Testing the SZ-based tomographic approach to the thermal history of the universe with pressure-density cross-correlations: Insights from the Magneticum simulation

TL;DR

This study tests a tomographic method using pressure-density cross-correlations to reconstruct the universe's thermal history, validating it at low redshifts with simulation data and identifying discrepancies at higher redshifts.

Contribution

It validates the SZ-based tomographic approach for probing the universe's thermal history using the Magneticum simulation, confirming its accuracy at low redshifts.

Findings

Method accurately reproduces mean thermal pressure at low redshifts.

Discrepancies observed between halo model and simulation at redshifts above 2.5.

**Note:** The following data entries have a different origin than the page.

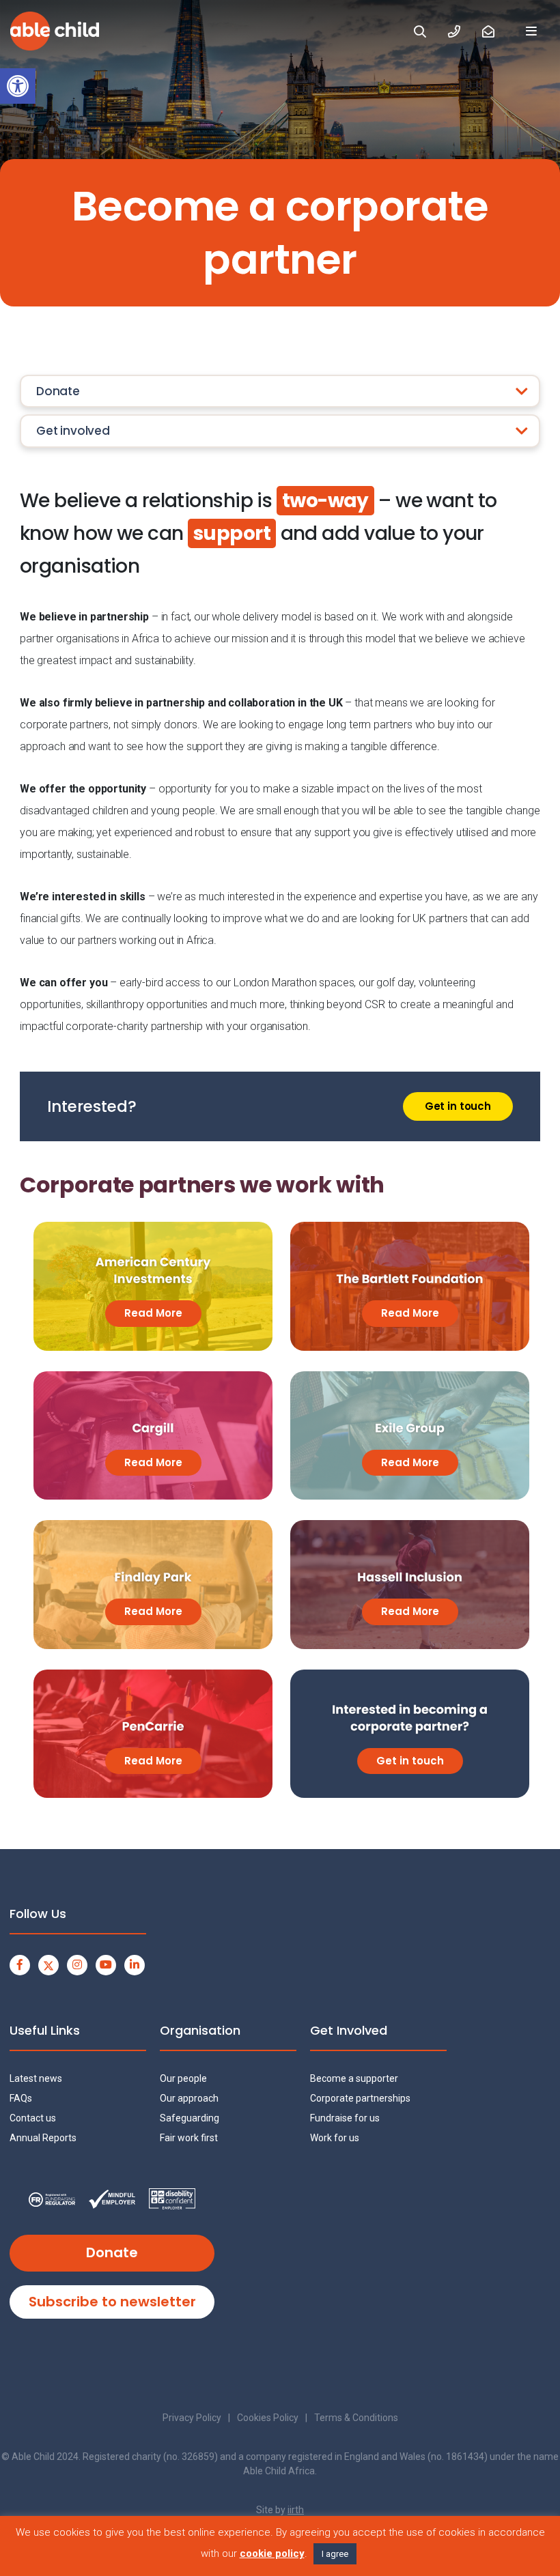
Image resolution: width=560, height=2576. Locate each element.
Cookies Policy (267, 2417)
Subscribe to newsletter (112, 2301)
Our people (183, 2078)
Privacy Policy (192, 2417)
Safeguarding (189, 2118)
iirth (296, 2509)
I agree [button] (335, 2554)
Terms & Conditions (356, 2417)
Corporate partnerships (360, 2098)
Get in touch (458, 1106)
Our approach (189, 2098)
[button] (18, 86)
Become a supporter (354, 2078)
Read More (153, 1313)
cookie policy (272, 2553)
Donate (112, 2252)
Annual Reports (43, 2137)
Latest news (36, 2078)
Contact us (33, 2118)
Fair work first (189, 2137)
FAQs (21, 2098)
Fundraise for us (345, 2118)
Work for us (334, 2137)
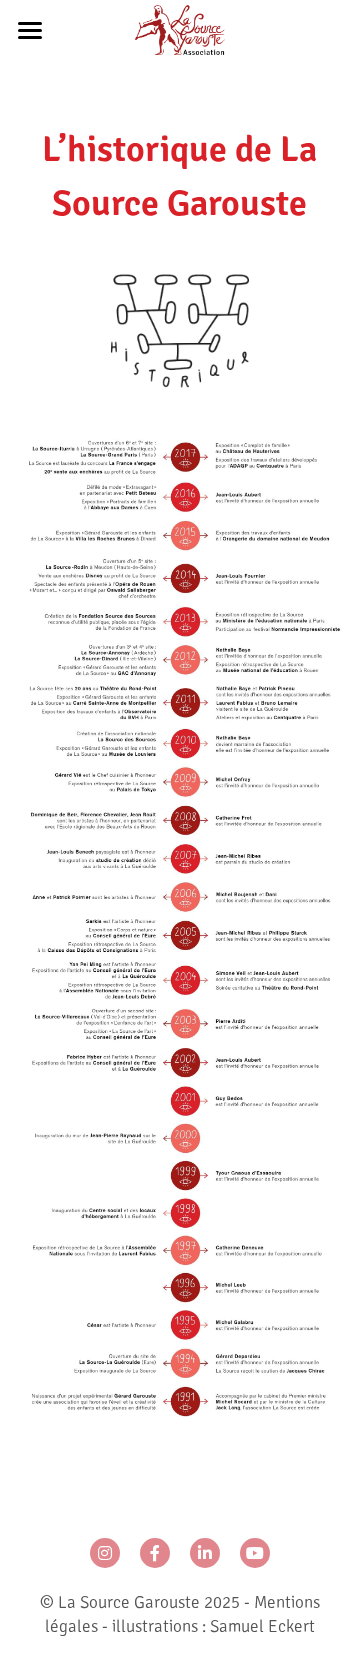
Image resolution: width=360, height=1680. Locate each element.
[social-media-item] (105, 1553)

Supports previous findings on the effectiveness of tomographic cross-correlation techniques.

Abstract

The thermal Sunyaev-Zeldovich effect contains information about the thermal history of the universe, observable in maps of the Compton $y$ parameter; however, it does not contain information about the redshift of the sources. Recent papers have utilized a tomographic approach, cross-correlating the Compton $y$ map with the locations of galaxies with known redshift, in order to deproject the signal along the line of sight. In this paper, we test the validity and accuracy of this tomographic approach to probe the thermal history of the universe. We use the state-of-the-art cosmological hydrodynamical simulation, Magneticum, for which the thermal history of the universe is a known quantity. The key ingredient is the Compton-$y$-weighted halo bias, $b_y$, computed from the halo model. We find that, at redshifts currently available, the method reproduces the correct mean thermal pressure (or the density-weighted mean temperature) to high accuracy, validating and confirming the results of previous papers. At higher redshifts ($z\gtrsim 2.5$), there is significant disagreement between $b_y$ from the halo model and the simulation.